Saturday, September 29, 2007

Dim Sum

On Friday, we went for Dim Sum lunch. It is a very popular and traditional Chinese lunch, and I am totally in love with it. It is more fun to get Dim Sum with a large group, because you order a bunch of small dishes and share, kind of like appetizers. My favorite Dim Sum is the shrimp dumpling (in middle of photo) wrapped in a rice flour dough, sort of like a ravioli--don't know the name. Since we don't speak Chinese, we have to go to a restaurant with a picture menu. Often they have English menus, but that doesn't always help. For example, we ordered Taro Spring Rolls (bottom of photo), thinking they were vegetable, but they tasted like meat. I just looked up taro and Wikipedia says it is a vegetable, but I didn't like it. This is the fun of trying new things and with Dim Sum, there isn't much risk since the dishes are small. Clockwise from top is fat rice noodles, Chinese broccoli, and vege and shrimp dumplings, with sauces in the middle.

We went for Dim Sum after we applied for our Hong Kong Identity Cards. This is similar to a drivers license and proves we are permanent residents. We have to show this card for a lot of things such as trying to open a bank account, setting up utilities, etc. We have a temporary one now, and will get the actual card in two weeks. The process was pretty smooth. With the HK ID card, we can go through the short line at immigration in the airport. You are identified via your thumb print and it is all automated--very cool.

Wednesday, September 26, 2007


Last night was the Hong Kong Mid-Autumn Festival celebrating the full moon. There were lanterns all over the city and lots of people were out to look at the moon. It seemed to be a child-focused celebration. (Editing with new information: the Moon Festival is a family focused holiday because the full moon represents the fullness of a complete family.) Schools and some businesses were closed today. I had to take a picture of this little girl who was just too cute in her Chinese dress and Hello Kitty lantern.

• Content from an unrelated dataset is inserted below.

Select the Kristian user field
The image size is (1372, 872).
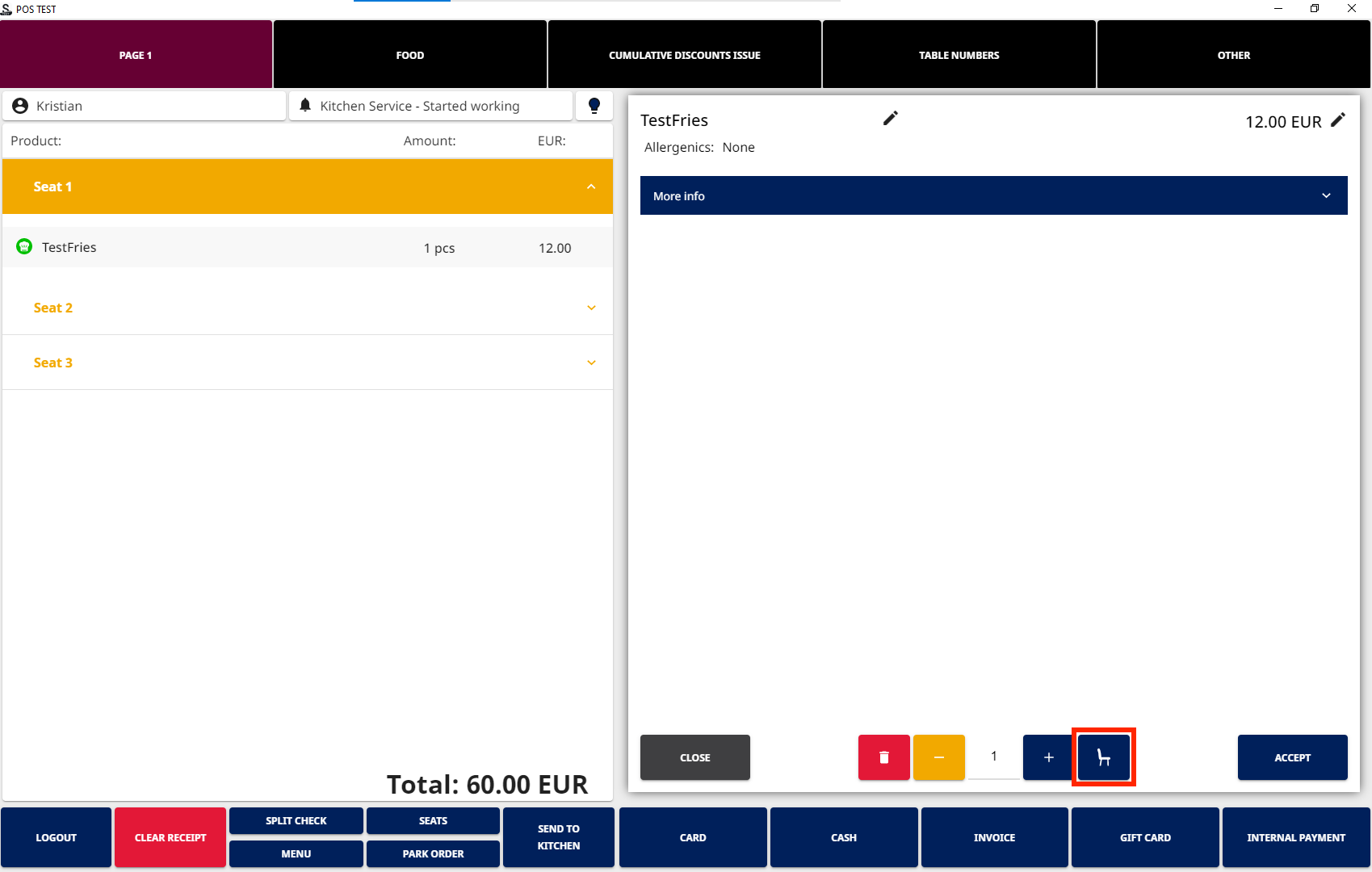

A large part of the holiday is a once-a-year dessert appropriately named the Moon Cake. Erik had several flavors of Moon Cake at work, but I only had the traditional version pictured here. The yellow, egg center represents the full moon. It is hard to describe the flavor. The outside is similar to a pie crust and the texture of the inside is very thick, like fudge. The egg center is not a egg yolk, but is made of egg and tasted like the rest, sort of a combination of peanut and maple flavor. I am sure what you are imagining is not how it actually tastes, but we are unable to describe it better. The funny thing about the Moon Cake is the Chinese emphatically exclaim how sweet it is, but to us, it was barely sweet at all. (Editing: I learned the tan filling in the moon cake is ground lotus seeds, which explains why it tasted similar to peanut butter.)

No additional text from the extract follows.